[Saved entries]
▬▬▬▬▬▬
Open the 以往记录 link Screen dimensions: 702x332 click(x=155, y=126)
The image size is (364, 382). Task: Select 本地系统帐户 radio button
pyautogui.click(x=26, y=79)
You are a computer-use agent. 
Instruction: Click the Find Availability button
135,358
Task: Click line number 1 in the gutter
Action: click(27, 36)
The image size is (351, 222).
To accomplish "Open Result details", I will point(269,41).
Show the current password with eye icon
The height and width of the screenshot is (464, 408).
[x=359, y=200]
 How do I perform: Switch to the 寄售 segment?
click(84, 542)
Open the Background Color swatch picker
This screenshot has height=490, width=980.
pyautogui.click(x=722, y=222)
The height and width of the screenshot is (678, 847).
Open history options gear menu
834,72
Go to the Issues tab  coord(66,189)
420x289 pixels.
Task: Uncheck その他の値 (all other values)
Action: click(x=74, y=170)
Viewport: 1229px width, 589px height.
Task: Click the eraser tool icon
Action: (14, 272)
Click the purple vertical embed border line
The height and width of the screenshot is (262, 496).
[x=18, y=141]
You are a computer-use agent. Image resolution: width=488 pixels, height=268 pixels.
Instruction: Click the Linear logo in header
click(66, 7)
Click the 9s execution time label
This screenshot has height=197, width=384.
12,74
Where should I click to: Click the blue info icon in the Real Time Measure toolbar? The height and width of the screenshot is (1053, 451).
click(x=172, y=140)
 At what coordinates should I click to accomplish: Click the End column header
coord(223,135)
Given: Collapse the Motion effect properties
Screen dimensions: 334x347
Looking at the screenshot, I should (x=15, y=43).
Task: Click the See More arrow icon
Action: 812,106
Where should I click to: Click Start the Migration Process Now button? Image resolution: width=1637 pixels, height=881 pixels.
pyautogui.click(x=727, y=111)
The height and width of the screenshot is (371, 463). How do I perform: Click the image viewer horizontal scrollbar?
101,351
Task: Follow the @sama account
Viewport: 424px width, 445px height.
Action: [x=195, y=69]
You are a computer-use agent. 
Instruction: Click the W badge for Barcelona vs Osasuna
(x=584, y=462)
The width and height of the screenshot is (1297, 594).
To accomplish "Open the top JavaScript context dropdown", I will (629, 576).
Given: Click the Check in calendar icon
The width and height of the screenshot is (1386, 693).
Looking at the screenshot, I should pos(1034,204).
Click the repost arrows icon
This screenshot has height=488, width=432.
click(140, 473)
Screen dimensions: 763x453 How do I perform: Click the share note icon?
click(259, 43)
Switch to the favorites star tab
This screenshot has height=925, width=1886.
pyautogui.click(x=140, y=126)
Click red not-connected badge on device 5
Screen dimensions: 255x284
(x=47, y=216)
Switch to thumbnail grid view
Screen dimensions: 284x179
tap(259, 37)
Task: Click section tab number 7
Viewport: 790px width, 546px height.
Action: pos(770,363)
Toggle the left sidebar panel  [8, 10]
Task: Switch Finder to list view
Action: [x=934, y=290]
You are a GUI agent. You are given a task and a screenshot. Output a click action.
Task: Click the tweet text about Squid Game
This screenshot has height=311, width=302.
▬▬▬▬▬▬
Problem statement: Extract the first line above and each line after it up to and including the one with "Show the current password with eye icon", please, exactly and with nothing else.

Answer below:
Open the 以往记录 link Screen dimensions: 702x332 click(x=155, y=126)
The image size is (364, 382). Task: Select 本地系统帐户 radio button
pyautogui.click(x=26, y=79)
You are a computer-use agent. 
Instruction: Click the Find Availability button
135,358
Task: Click line number 1 in the gutter
Action: click(27, 36)
The image size is (351, 222).
To accomplish "Open Result details", I will point(269,41).
Show the current password with eye icon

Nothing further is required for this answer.